Type of publication:
Conference abstract

Author(s):
*Zaheer Raffeeq, *Nawaid Ahmad, *Emma Crawford, *Devapriya Dev, *Annabel Makan, *Koottalai Srinivasan, *Harmesh Moudgil

Citation:
European Respiratory Journal 2021 58 Suppl 65, PA448

Abstract:
Background: Nosocomial spread of Coronavirus has been an issue for hospitals across the UK, with a recent report by Public Health England (PHE) and the London School of Hygiene and Tropical Medicine (LSHTM) stating that the effective reproduction rate of SARS-CoV-2 in hospitals has been projected to have been as high as 14 during the first wave of the pandemic [1]. In order to stifle this spread hospital Infection and Prevention Control (IPC) set out regular guidelines concerning when patients should be tested for COVID-19.
Aims and objectives: We attempted to assess how well our trust followed the IPC guidance for testing patients for COVID-19, specifically with regard to swab timing following admission to hospital.
Methods: We analysed all admissions to the hospital during the week of 1st October 2020 to the 7th October 2020. We looked at how many patients were appropriately swabbed on day 1, and day 5, as was required according to IPC guidance at the time.
Results: We found that of the 266 patients admitted in the said week, 4 patients (1.5%) had a swab greater than 24 hours after admission, and 17 (6.39%) patients did not have a PCR swab at all. 148 patients stayed in hospital 5 days or greater, with 19 patients (17.27%) receiving their second swab correctly on day 5 of admission and 91 patients (82.73%) either not having their swab on the correct day or not having a follow up swab at all.
Conclusion: While testing on entry was generally done in a timely manner, follow-up swabs are not performed according to the guidelines set out by IPC, and therefore not following evidence-based practice.

Dataset entries:

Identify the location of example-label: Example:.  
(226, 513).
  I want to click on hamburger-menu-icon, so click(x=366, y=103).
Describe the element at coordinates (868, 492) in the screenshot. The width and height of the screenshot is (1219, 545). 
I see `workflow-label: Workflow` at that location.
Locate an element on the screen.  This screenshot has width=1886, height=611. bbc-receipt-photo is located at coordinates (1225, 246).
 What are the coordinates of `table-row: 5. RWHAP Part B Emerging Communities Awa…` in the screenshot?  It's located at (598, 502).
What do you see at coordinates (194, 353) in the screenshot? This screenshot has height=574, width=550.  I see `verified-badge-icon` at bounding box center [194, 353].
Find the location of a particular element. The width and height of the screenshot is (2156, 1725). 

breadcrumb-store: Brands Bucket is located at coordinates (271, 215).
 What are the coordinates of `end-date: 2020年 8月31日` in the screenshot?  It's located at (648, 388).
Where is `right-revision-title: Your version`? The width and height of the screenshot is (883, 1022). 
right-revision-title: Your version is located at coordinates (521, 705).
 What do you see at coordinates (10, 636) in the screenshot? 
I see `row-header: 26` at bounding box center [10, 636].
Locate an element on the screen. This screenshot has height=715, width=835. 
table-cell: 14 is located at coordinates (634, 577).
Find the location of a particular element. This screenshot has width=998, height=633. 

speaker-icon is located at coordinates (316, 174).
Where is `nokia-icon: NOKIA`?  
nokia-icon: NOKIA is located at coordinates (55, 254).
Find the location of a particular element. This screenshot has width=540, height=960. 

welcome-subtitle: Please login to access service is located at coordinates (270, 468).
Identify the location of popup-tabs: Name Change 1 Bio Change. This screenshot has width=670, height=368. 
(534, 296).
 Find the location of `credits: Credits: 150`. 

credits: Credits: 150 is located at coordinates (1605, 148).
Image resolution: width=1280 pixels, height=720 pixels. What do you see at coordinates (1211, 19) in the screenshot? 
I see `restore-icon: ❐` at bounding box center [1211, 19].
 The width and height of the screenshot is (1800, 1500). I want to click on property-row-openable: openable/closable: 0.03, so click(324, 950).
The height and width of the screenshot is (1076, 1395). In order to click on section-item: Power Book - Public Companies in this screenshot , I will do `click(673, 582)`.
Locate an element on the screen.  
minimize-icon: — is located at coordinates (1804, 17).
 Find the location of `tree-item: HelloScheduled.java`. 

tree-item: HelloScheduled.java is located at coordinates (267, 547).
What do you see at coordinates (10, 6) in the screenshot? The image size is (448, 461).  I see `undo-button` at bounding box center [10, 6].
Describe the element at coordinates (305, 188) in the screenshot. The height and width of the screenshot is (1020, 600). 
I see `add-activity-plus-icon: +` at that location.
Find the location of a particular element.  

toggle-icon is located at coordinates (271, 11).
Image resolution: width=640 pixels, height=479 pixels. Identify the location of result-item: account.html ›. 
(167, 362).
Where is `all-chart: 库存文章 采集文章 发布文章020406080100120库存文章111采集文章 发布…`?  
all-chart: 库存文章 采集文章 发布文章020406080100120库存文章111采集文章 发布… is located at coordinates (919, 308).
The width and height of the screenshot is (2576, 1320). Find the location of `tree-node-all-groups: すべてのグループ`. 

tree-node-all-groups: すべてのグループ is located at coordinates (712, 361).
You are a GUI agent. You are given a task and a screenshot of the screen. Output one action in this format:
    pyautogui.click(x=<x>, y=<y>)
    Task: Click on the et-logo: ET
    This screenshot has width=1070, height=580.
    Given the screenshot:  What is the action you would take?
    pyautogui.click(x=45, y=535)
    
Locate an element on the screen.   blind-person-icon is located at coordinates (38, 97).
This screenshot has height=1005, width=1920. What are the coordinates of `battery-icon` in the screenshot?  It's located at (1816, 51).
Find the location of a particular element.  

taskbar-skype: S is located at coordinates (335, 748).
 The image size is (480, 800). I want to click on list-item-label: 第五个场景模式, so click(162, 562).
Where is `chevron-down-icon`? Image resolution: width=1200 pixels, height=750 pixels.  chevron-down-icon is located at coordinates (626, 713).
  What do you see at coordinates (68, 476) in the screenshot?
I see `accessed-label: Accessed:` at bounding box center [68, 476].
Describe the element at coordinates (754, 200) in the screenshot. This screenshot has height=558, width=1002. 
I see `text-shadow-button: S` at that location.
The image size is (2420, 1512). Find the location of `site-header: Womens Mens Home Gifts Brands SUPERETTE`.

Questions:
1 – List the labels of the sections into which the conference abstract's Abstract field is divided.
2 – Retype the conference abstract word for word, from "Methods: We analysed" to "at the time.".
3 – According to the conference abstract, how many patients were admitted during the week that was analyzed?

Results of the tasks:
1 –
Background
Aims and objectives
Methods
Results
Conclusion

2 –
Methods: We analysed all admissions to the hospital during the week of 1st October 2020 to the 7th October 2020. We looked at how many patients were appropriately swabbed on day 1, and day 5, as was required according to IPC guidance at the time.

3 – 266 patients.